Anni duri quelli che ci portano fino alla metà dei ‘50, durante i quali si assistette nella zona a manifestazioni, scioperi, occupazioni illecite, nascita e chiusura di cooperative di lavoratori…insomma ci si inventò di tutto per salvare il posto di lavoro: i minatori con a fianco le loro donne e i loro figli. La Società aveva altri progetti, riprendere sì la produzione ma presentarsi anche in modo competitivo sul mercato… e fu così che nacque il piano “Santa Barbara”. Esso era piuttosto semplice nell’idea generale: meccanizzare l’intero processo estrattivo della lignite e costruire una nuova centrale. Un po’ più complesso da organizzare. Dopo i vari sopralluoghi fu scelta l’area in prossimità del villaggio minatori di Santa Barbara per costruire una nuova centrale e ci si affidò allo studio di ingegneria di Otto Gold per capire come sviluppare l’idea di un bacino di scavo a cielo aperto. Otto Gold era uno specialista nel settore, abituato ad analizzare e sviluppare studi per le miniere tedesche, dove il sistema era già in uso. Fatte le prime ricerche, analizzate la conformazione del suolo e del banco lignitifero arrivarono le prime stime. Il progetto poteva essere attuato anche in Valdarno.
Arrivarono gli studi, arrivarono le mappe, arrivarono anche i pezzi delle grandi macchine che sarebbero state assemblate nei piazzali delle precedenti miniere. Le macchine erano di vario tipo e fra loro c’erano quelle che i minatori della zona nomineranno amichevolmente “Bette”. Tecnicamente erano “escavatori per sterile della Krupp”.
Le macchine di fatto furono assemblate in pochi anni tanto da entrare in funzione alla fine dei ‘50 ed erano qualcosa di grandioso, che in Valdarno non si era mai visto. Alte quasi come un palazzo di quattro piani esse si muovevano lentamente sul suolo per dirigersi nei luoghi nei quali avrebbe preso origine il sistema di escavazione a cielo aperto.

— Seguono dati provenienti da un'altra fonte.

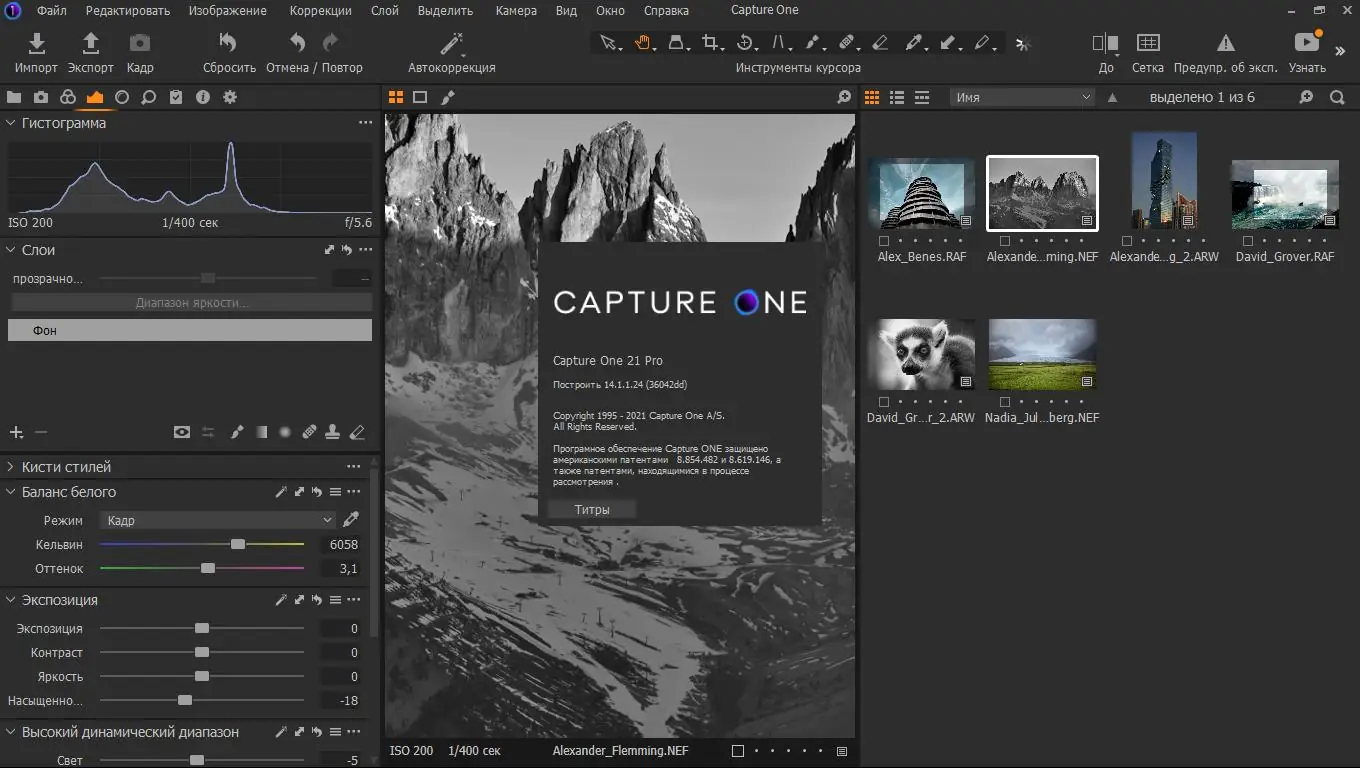Open the Lens correction tool tab icon
The image size is (1360, 768).
[x=121, y=97]
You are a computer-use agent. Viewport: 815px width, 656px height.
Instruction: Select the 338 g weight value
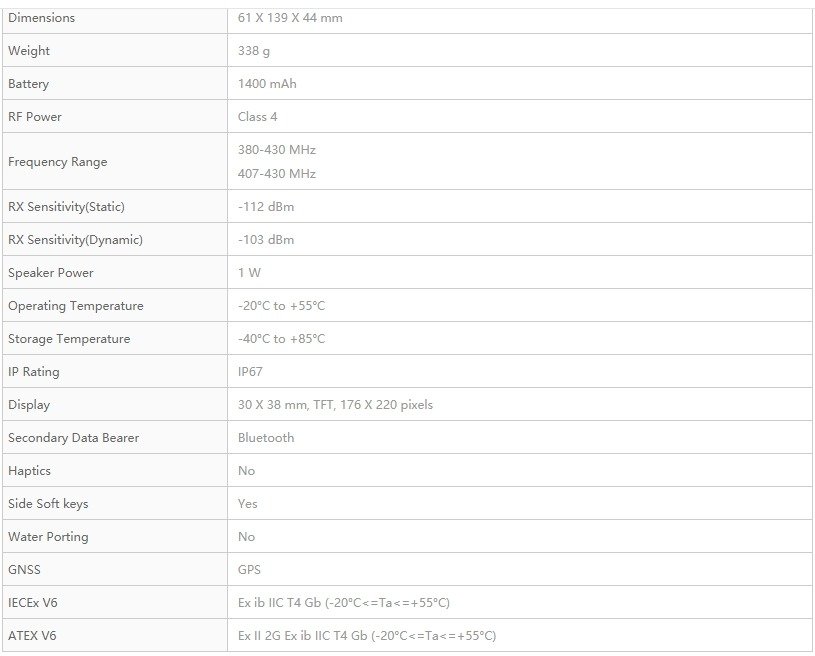[254, 51]
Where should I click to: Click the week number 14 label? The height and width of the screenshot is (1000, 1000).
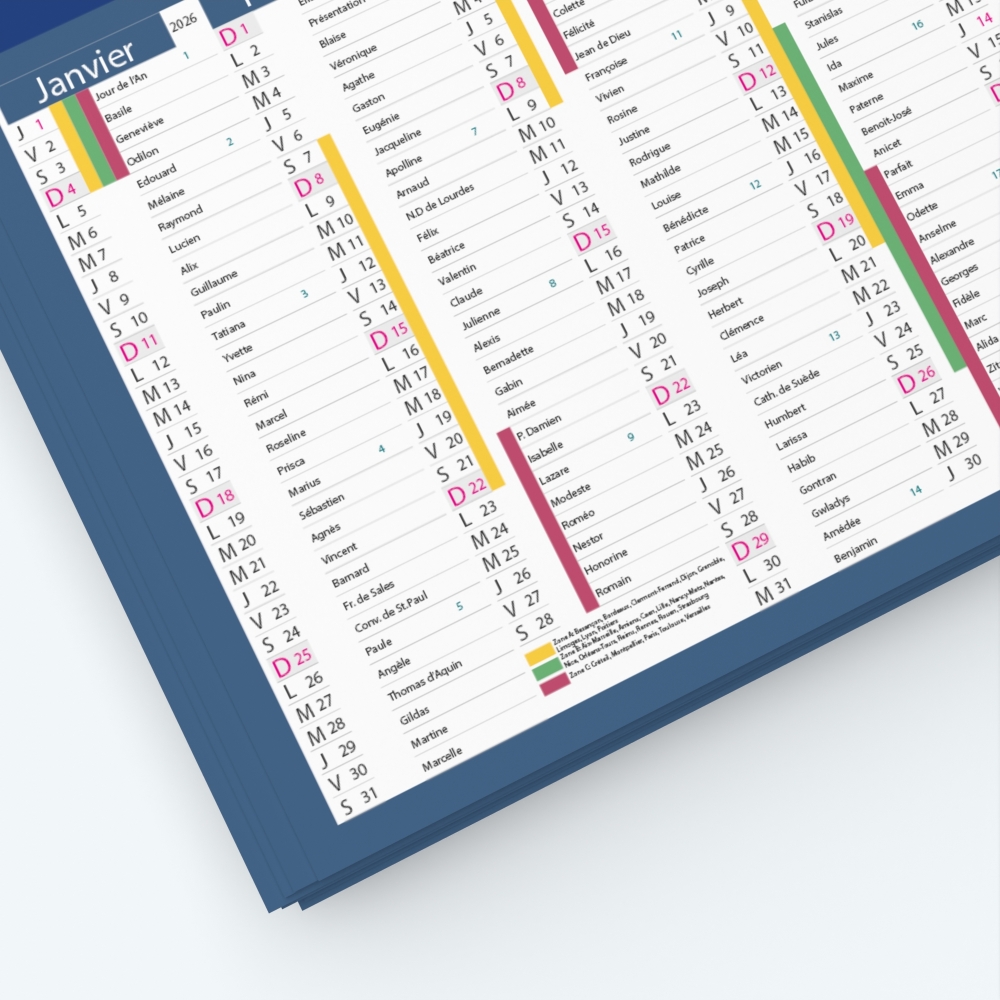click(916, 490)
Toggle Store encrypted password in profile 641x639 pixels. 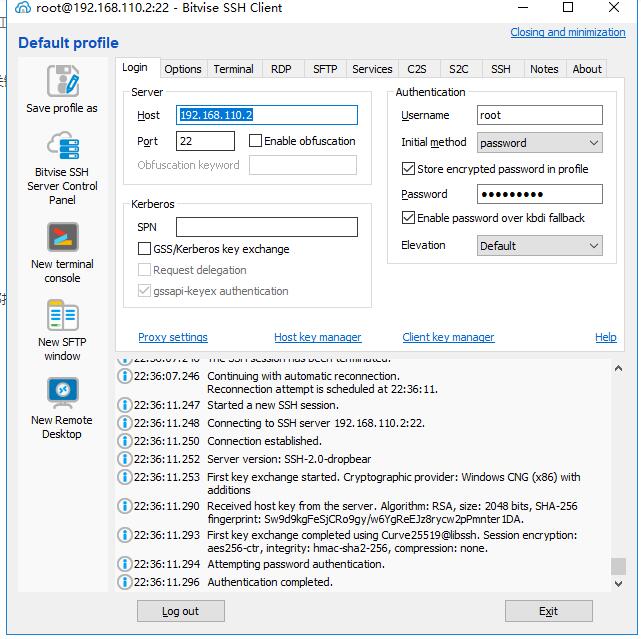click(408, 169)
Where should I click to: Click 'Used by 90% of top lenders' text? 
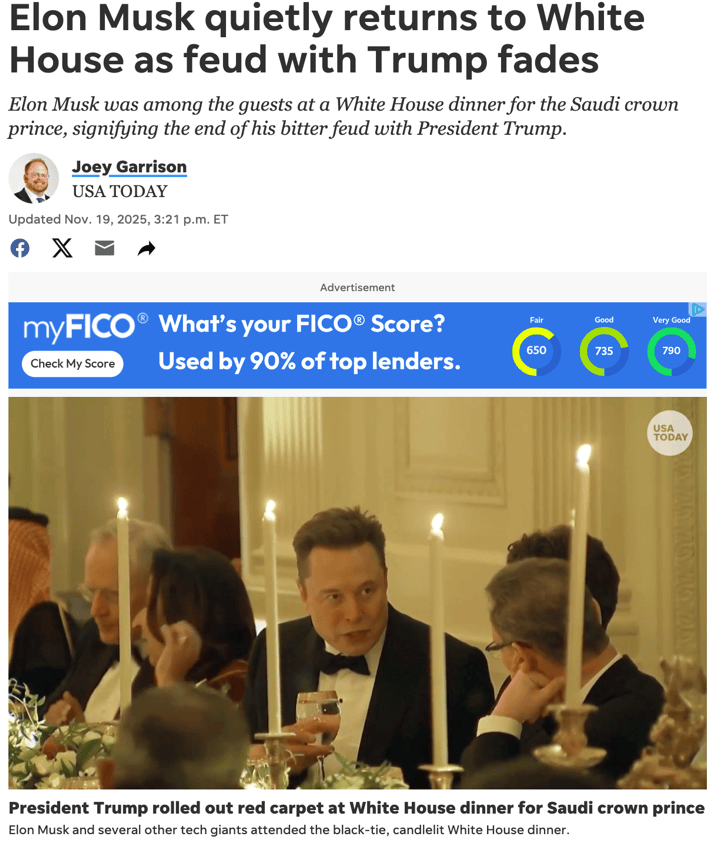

Per capire esattamente di cosa stiamo parlando utilizziamo i dati presenti nei nostri archivi: una Betta pesava circa 1500 tonnellate. Era alimentata con corrente trifase a 6kv, aveva 3 motori da 405 kw. La catena a tazze, quella che serviva per scavare, era composta da 44 tazze distanti tra loro 2.8 metri e dalla capacità singola di 1.00 mc. In un minuto riusciva a scaricare 24 tazze. Per muoversi usava 3 cingoli alimentati anch’essi a corrente. Il suo braccio di scarico era lungo 26 metri e la sua velocità di spostamento era di 2-6 metri al minuto…
Bene di Bette in Valdarno ce n’erano due e poi altre macchine iniziarono a far loro compagnia: spanditori, altri tipi di escavatori, ruspe, cavallette e chilometri di nastri.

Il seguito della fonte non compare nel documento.